Would you filter these records and copy every line that has the word "address"?

========

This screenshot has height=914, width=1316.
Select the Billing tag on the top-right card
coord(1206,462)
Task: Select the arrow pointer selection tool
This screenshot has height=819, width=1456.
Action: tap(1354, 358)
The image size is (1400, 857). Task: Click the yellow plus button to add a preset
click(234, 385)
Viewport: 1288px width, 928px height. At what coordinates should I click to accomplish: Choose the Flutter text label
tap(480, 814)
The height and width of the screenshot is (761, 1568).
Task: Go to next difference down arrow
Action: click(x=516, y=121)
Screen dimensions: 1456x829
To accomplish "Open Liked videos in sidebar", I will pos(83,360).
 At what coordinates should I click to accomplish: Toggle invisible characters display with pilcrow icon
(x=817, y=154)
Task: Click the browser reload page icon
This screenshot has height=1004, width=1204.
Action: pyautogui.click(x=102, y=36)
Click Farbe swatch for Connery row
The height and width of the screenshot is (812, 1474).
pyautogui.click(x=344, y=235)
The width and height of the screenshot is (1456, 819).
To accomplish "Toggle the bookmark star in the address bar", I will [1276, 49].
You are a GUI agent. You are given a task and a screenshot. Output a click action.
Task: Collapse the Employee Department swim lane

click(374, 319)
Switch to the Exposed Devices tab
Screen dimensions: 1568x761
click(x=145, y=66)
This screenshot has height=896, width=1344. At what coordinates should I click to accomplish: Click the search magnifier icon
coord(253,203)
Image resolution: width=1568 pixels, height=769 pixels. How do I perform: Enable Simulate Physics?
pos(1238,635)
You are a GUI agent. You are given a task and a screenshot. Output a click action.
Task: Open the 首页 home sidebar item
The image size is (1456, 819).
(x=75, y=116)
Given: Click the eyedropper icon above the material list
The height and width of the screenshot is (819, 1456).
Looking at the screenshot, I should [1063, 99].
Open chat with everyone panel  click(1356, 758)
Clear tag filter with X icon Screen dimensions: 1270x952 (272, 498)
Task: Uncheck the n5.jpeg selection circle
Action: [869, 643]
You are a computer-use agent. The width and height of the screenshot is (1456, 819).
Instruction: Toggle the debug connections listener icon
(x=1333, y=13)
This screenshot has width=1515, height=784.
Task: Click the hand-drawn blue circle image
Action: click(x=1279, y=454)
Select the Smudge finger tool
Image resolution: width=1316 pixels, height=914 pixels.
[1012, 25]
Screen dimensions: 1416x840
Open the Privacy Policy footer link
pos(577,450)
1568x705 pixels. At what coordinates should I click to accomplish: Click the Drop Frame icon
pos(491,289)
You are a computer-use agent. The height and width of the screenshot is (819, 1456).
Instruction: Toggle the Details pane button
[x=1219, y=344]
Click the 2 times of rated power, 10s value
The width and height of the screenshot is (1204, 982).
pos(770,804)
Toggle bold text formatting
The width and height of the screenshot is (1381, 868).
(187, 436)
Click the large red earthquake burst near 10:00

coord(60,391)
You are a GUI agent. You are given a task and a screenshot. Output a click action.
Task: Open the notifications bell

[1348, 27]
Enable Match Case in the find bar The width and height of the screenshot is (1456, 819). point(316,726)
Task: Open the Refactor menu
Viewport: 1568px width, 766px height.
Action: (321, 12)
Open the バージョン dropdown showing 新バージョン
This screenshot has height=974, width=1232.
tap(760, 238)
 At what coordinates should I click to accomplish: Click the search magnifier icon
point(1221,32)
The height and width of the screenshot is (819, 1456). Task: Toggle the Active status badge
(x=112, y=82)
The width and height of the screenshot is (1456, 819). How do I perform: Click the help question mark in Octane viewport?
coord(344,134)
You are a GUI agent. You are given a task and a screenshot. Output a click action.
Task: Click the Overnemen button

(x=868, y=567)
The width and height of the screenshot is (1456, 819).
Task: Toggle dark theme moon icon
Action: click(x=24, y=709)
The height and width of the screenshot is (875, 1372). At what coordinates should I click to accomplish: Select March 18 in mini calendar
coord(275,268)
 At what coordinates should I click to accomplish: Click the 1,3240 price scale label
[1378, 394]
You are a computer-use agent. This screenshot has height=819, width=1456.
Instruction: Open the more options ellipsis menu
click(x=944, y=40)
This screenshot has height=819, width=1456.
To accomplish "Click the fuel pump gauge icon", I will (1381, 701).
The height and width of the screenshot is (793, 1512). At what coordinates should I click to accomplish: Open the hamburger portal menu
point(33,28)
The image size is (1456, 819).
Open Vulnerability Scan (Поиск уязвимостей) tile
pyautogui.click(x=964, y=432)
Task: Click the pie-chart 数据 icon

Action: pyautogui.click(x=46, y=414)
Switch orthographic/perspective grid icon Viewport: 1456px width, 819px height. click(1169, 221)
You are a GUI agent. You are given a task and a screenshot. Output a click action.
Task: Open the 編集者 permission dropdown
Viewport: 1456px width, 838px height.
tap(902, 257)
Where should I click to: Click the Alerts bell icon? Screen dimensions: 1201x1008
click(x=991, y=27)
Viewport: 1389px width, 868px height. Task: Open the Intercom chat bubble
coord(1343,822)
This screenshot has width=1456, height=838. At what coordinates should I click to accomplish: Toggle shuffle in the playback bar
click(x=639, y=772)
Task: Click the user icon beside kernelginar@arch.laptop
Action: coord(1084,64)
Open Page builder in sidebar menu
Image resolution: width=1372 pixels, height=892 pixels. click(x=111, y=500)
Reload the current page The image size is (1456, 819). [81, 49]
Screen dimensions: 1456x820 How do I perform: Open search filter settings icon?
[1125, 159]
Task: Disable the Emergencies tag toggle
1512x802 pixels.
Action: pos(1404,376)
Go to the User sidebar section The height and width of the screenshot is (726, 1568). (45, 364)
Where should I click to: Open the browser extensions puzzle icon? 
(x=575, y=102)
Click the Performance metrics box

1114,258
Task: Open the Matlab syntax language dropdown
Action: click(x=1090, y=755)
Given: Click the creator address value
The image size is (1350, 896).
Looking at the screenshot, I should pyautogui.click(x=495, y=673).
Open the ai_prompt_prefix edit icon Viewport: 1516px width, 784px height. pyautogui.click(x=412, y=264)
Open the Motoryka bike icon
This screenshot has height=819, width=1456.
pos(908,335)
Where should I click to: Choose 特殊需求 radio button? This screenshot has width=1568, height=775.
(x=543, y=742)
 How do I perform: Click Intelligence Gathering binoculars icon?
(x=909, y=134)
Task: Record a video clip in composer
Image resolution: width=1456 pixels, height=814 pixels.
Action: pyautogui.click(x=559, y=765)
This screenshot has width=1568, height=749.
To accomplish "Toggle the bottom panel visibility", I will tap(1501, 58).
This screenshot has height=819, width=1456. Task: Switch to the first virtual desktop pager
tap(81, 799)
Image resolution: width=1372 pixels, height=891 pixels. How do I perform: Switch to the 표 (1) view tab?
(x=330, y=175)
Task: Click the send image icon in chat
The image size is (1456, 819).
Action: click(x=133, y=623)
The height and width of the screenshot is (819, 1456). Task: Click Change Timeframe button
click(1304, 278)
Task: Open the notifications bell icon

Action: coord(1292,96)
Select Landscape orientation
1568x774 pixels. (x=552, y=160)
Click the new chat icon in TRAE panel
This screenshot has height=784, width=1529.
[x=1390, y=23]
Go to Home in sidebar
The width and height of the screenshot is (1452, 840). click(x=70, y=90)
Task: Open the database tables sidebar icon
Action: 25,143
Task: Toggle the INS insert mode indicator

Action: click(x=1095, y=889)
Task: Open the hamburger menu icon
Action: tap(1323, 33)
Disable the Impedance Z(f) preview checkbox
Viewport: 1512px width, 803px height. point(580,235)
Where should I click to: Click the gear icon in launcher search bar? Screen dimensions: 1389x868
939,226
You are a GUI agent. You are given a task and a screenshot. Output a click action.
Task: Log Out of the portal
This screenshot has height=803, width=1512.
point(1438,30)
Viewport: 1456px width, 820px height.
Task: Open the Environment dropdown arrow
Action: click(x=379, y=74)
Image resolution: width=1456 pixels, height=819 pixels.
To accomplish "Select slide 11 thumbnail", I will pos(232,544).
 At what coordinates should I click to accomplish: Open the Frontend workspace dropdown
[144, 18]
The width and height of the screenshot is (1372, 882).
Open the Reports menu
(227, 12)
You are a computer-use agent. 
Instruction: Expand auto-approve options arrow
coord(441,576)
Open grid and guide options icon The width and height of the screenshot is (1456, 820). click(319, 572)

========

Task output =>
To accomplish "Toggle the bookmark star in the address bar", I will [1276, 49].
Given: Click the creator address value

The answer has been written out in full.